Une première : Les confessions religieuses se réunissent pour protéger les forêts tropicales

Des responsables religieux et des représentants des communautés autochtones se sont rencontrés du 19 au 21 juin à Oslo, en Norvège en vue de lancer « l’Initiative interconfessionnelle pour la préservation des forêts tropicales (Interfaith Rainforest Initiative). Parrainée par l’ONU et la Conférence mondiale des Religions pour la paix, la rencontré était axée sur le sort des forêts tropicales qui recèlent près 92% des espèces animales et végétales de la planète. L’initiative est en partie inspiré par l’encyclique du Pape François « Laudato Si’»,

C’est en présence de sa Majesté le roi Harald V, de Norvège et son ministre du climat et de l’environnement, Vidar Helgesen, que les responsables religieux  musulmans, juifs, chrétiens, hindous, bouddhistes et taoïstes ont rencontré des peuples autochtones afin d’explorer des arguments moraux et éthiques permettant de protéger les forêts tropicales menacées de déforestation.

Une initiative sans précédent

Au terme de cette rencontre, il a été mis en place « l’Initiative interconfessionnelle pour la protection des forêts tropicales ». Cette dernière tentera d’apporter une attention morale nécessaire et l’engagement spirituel aux efforts mondiaux dans la lutte contre la déforestation et la protection des forêts tropicales fondamentales pour la vie humaine, la santé de la planète. C’est une première que les chefs religieux d’un large éventail de foi travaillent main dans la main avec les peuples autochtones, les principaux gardes forestiers du monde, pour faire appel et faire participer des milliers de personnes de foi à travers le monde pour défendre les forêts tropicales. « Nous nous engageons à créer une alliance internationale et multiconfessionnelle en faveur des forêts tropicales. Nous allons former nos dirigeants et éduquer nos fidèles sur l’urgence de protéger les forêts tropicales, de partager les connaissances issues du savoir traditionnel et de la science au service de la vérité, sachant qu’en l’absence d’une protection, d’un rétablissement et d’une gestion durable des forêts, il sera impossible de sauver la Terre de la dévastation associée aux changements climatiques », ont déclaré les participants.

La protection des forêts tropicales est fondamentale pour stopper le changement climatique

Avec leur capacité à stocker des milliards de tonnes de carbone, la préservation des forêts tropicales est largement considérée comme fondamentale pour stopper les changements climatiques. Beaucoup d’experts du climat notent que les forêts sont la seule approche éprouvée pour capturer et stocker de grandes quantités de carbone. Ainsi, l’élimination de leur destruction pourrait conserver les émissions de carbone à distance, en faisant des économies pour que le monde se transforme en un Avenir de l’énergie à faible teneur en carbone et joue également un rôle indispensable pour atteindre le carbone mondial. Citant les avantages spirituels, environnementaux, sociaux et économiques que fournissent les forêts tropicales du monde, les participants à la première Initiative interconfessionnelle pour la protection des forêts tropicales mettent l’accent sur la responsabilité éthique et morale commune de l’humanité de protéger les forêts tropicales.

Une mobilisation mondiale pour la survie de la planète

Les participants se sont engagés à prendre des mesures concrètes et collectives pour protéger, restaurer et gérer durablement ces forêts.

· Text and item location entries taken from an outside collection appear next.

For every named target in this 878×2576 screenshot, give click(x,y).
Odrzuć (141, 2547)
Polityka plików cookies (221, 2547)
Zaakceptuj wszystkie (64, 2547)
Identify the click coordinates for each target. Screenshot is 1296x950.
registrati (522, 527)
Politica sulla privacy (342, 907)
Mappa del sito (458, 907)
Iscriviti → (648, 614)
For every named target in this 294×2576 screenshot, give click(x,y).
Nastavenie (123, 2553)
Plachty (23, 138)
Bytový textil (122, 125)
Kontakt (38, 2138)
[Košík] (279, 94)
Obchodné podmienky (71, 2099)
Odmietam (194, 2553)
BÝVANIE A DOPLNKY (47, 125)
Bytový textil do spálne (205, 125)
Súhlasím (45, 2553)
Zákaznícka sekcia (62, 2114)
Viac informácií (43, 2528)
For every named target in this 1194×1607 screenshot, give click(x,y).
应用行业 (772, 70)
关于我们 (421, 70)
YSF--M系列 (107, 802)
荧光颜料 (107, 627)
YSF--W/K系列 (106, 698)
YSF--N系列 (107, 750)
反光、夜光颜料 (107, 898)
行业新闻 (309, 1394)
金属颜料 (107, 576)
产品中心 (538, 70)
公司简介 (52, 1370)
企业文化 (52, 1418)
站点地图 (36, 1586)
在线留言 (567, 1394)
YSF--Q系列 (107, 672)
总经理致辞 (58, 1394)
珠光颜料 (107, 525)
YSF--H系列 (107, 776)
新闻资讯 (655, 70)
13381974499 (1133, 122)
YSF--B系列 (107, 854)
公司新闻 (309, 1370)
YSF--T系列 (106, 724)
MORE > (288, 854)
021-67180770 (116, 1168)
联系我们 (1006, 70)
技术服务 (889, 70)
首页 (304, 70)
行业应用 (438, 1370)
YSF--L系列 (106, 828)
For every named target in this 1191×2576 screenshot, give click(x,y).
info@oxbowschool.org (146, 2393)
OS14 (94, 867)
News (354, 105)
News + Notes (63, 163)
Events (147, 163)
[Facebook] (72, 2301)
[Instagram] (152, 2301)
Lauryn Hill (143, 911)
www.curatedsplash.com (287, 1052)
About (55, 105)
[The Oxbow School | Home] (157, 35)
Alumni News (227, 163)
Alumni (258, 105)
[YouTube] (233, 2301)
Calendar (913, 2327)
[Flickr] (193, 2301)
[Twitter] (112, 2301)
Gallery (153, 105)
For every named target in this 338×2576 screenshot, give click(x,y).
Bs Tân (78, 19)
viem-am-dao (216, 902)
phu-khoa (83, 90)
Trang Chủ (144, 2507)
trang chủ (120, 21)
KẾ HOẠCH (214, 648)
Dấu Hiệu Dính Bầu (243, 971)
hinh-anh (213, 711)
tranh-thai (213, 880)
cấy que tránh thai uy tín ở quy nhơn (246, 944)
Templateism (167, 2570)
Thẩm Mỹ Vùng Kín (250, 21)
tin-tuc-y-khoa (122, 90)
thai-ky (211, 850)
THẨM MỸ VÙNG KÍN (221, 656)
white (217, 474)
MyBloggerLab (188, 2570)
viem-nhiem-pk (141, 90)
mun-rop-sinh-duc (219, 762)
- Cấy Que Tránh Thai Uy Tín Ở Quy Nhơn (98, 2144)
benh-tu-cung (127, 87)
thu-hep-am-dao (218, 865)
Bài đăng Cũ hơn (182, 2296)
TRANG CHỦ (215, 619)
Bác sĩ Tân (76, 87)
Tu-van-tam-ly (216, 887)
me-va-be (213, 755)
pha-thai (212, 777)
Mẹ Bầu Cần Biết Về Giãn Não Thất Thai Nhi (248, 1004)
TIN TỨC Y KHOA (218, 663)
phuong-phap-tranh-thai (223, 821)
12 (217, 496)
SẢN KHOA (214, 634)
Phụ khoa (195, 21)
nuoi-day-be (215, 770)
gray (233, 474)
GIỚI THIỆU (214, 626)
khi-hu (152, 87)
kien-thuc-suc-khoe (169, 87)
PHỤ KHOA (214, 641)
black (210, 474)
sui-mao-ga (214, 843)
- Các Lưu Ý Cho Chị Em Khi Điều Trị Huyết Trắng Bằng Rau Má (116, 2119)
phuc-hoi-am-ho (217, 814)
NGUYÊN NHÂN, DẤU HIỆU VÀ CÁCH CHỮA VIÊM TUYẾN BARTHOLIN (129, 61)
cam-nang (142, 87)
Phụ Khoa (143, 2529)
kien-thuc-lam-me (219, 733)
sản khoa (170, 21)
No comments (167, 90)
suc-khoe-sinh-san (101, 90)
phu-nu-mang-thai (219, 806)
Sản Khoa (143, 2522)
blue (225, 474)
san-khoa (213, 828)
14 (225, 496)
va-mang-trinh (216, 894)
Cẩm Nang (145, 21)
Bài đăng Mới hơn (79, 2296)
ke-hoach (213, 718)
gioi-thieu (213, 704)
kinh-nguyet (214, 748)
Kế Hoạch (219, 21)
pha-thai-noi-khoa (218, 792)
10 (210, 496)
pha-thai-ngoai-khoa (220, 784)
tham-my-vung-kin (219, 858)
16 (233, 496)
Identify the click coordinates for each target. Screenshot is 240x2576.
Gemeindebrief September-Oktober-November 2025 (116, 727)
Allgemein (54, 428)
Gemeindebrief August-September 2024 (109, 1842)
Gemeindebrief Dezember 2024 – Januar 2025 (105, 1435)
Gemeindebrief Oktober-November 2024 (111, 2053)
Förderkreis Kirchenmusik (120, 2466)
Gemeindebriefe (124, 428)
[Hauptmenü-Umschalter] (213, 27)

L’appel a été lancé à toute personne de foi, de confessions diverses et de bonne volonté à rejoindre l’initiative. Certes, les communautés religieuses et spirituelles du monde ont longtemps abrité et protégé les forêts mais une mobilisation mondiale à grande échelle des communautés de foi s’avère nécessaire et révolutionnaire à la survie de la planète.

La RD Congo y a été représentée par le Père Rigobert Minani, Coordonnateur du Réseau Ecclésial pour le Bassin du Congo (REBAC), la Commission Episcopale pour les Ressources Naturelles en la personne de son Secrétaire Exécutif, M. Henri Muhiya, le pasteur Léon Lepamabila, Coordonnateur de la Commission Environnement et Climat de l’Eglise du Christ au Congo et M. Joseph Itongwa, membre du Comité Exécutif des peuples indigènes d’Afrique.